_INSTRUCTIONS TO FOLLOW_.
Each line in the records below that has the word "profile" should be copied.

_MATERIAL FOR THIS TASK_.
-------------------------

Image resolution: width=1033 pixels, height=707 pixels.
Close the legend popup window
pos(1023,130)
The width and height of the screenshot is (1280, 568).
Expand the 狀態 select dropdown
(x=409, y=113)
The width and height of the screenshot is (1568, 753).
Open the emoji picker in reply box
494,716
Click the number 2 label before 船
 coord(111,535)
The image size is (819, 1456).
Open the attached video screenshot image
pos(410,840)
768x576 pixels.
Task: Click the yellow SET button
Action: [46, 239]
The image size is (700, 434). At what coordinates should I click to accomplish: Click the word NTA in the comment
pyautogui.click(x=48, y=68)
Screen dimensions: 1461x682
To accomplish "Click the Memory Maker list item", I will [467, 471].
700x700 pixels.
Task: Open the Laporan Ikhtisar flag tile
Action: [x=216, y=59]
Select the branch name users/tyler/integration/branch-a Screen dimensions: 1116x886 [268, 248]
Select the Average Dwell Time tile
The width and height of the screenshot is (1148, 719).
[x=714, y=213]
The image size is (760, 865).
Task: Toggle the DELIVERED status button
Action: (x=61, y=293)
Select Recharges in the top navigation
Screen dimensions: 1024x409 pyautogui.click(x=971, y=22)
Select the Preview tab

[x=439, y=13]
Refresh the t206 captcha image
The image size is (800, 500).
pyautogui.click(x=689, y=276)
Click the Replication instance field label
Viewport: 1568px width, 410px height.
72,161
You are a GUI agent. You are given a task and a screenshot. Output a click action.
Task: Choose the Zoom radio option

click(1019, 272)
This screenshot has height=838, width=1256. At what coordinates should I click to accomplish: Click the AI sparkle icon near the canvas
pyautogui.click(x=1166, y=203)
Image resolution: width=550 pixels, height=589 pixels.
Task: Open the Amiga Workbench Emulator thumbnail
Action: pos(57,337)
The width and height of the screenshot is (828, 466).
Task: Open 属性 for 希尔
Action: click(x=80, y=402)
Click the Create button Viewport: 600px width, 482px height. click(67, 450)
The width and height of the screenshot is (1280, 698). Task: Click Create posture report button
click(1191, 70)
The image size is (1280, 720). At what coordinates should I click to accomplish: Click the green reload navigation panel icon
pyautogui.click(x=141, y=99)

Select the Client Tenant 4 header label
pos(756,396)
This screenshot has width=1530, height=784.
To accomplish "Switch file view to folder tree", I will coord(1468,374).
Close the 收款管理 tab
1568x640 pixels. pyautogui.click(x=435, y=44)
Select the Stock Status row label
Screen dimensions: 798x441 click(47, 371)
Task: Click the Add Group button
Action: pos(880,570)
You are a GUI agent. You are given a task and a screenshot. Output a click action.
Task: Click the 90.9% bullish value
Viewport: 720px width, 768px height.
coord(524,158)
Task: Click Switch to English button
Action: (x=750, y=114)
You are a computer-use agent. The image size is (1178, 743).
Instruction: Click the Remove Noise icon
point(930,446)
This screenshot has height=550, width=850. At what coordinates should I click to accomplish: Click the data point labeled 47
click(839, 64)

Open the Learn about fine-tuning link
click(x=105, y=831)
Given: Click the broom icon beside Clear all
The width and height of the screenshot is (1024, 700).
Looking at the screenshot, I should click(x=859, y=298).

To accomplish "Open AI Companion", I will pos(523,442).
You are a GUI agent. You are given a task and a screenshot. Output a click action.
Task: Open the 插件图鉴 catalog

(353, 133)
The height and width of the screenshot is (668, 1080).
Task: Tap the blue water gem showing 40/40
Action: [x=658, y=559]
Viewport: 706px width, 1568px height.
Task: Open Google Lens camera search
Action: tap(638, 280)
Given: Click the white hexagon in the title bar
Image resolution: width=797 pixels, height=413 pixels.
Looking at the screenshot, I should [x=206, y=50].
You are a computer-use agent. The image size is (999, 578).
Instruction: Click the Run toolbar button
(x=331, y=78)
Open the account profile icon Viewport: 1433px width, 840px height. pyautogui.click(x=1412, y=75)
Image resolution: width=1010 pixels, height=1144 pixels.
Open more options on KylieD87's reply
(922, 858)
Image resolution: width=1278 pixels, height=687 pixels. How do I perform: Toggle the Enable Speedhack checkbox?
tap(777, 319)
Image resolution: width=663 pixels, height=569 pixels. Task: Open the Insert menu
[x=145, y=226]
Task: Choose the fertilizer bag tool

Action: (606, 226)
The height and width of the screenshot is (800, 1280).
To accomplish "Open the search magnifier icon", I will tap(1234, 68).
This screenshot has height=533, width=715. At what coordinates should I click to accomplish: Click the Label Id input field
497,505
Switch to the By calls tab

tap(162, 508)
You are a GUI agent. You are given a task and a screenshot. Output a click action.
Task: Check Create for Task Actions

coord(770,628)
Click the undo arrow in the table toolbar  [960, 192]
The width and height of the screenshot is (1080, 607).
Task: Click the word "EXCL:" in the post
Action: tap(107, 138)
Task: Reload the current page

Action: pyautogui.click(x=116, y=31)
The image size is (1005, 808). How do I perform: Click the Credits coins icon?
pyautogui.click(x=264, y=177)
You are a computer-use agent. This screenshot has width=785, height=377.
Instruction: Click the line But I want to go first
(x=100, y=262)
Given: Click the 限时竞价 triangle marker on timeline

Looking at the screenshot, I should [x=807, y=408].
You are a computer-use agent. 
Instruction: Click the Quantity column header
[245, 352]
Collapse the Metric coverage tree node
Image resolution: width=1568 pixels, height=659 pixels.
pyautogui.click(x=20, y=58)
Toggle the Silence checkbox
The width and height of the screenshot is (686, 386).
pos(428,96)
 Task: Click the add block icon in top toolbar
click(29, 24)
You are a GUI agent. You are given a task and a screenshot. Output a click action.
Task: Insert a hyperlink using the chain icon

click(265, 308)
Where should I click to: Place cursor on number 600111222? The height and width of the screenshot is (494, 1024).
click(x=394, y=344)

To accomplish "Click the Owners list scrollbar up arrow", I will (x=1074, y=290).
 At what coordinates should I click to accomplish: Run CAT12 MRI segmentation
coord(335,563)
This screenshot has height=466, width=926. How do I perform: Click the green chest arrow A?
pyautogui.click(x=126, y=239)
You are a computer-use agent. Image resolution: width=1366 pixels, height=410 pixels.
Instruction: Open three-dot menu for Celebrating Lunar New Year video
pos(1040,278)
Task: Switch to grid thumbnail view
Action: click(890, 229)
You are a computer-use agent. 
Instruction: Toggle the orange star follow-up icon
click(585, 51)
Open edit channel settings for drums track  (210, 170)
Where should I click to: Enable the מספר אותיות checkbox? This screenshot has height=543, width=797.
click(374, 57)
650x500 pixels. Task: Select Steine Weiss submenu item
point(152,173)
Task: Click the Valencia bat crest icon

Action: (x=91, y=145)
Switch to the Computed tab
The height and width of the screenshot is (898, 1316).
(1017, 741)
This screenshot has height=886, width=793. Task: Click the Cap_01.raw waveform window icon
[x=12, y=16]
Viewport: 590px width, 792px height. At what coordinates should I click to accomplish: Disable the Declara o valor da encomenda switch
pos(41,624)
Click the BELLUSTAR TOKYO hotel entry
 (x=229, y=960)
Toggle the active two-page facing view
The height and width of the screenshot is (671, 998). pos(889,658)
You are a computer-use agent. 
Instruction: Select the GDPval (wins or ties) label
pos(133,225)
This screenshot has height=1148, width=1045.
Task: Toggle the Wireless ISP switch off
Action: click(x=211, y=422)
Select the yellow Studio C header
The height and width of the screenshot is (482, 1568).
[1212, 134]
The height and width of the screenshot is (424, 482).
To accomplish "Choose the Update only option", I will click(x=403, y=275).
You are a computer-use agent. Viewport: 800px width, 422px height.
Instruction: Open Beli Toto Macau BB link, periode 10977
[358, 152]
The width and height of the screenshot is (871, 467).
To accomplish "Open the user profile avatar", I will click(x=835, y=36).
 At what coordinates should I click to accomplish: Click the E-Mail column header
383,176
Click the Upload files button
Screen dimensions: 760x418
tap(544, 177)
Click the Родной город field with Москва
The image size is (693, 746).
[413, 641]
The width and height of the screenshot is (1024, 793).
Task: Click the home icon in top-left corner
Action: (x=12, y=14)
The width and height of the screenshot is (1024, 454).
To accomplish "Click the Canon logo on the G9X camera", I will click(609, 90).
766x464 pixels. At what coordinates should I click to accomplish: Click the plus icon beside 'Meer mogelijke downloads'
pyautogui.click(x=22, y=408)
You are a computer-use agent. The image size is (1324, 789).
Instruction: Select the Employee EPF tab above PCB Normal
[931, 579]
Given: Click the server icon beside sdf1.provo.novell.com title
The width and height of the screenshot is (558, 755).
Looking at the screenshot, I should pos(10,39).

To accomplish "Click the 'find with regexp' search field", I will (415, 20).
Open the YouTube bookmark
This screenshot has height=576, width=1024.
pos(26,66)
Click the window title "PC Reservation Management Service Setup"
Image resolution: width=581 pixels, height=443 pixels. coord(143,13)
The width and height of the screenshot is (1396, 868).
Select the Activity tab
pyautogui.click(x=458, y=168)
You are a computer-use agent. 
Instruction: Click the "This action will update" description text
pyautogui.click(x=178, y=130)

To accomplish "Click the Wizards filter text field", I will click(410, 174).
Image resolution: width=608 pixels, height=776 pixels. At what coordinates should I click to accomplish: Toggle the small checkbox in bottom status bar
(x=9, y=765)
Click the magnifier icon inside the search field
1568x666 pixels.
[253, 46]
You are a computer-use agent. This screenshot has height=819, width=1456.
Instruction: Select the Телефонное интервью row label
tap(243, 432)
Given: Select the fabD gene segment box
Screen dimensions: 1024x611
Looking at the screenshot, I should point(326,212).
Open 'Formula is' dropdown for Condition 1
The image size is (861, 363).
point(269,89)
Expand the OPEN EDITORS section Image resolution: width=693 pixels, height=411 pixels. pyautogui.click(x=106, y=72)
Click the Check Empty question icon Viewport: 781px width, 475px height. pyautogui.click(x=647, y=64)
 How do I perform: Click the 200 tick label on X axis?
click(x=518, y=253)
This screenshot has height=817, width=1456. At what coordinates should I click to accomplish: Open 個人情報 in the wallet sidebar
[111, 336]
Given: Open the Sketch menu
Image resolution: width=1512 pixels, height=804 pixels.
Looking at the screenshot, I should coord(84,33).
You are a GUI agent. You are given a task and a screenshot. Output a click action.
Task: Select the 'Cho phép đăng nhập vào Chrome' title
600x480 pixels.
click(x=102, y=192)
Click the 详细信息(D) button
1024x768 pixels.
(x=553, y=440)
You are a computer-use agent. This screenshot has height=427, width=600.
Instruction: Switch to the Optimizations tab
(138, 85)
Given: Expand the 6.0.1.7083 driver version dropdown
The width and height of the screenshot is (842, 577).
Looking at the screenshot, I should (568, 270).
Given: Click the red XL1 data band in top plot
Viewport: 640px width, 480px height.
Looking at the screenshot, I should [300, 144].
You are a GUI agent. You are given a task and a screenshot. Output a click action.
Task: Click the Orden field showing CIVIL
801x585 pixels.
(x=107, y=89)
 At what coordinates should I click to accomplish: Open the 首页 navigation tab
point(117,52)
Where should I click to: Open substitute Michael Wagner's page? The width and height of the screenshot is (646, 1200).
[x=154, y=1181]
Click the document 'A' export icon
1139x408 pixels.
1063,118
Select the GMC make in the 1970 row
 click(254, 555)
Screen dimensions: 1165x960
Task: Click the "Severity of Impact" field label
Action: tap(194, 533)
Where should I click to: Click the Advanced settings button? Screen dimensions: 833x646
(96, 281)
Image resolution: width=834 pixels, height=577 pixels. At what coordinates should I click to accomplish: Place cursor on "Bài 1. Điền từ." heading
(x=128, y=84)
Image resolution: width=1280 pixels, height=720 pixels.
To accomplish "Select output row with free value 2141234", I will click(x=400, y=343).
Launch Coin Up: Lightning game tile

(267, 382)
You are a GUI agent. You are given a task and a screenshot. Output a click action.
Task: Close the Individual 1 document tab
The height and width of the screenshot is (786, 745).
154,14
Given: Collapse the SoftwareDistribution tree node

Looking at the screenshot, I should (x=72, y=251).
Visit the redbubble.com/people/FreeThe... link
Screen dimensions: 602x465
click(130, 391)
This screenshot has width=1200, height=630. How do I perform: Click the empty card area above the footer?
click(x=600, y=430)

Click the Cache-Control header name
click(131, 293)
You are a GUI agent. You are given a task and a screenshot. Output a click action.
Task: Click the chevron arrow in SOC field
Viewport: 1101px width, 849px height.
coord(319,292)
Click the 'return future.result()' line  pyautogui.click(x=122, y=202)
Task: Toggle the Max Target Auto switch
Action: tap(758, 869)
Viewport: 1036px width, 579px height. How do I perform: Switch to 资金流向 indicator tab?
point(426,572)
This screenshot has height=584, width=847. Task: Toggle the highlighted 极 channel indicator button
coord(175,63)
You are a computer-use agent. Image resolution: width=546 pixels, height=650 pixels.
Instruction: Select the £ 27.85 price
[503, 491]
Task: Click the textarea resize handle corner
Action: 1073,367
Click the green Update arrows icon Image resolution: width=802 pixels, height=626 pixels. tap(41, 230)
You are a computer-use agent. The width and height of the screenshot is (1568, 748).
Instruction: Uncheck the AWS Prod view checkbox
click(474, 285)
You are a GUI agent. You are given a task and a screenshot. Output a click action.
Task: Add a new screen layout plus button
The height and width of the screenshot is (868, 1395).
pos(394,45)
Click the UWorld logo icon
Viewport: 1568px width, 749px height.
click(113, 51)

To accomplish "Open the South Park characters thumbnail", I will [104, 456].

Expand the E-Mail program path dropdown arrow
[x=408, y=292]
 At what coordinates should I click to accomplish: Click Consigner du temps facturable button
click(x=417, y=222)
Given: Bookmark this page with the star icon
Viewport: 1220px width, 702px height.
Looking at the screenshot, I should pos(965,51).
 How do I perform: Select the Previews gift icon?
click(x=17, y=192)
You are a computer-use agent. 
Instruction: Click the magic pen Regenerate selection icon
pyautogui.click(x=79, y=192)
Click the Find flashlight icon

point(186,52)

-------------------------

_ANSWER AREA_.
Open the account profile icon Viewport: 1433px width, 840px height. pyautogui.click(x=1412, y=75)
To accomplish "Open the user profile avatar", I will click(x=835, y=36).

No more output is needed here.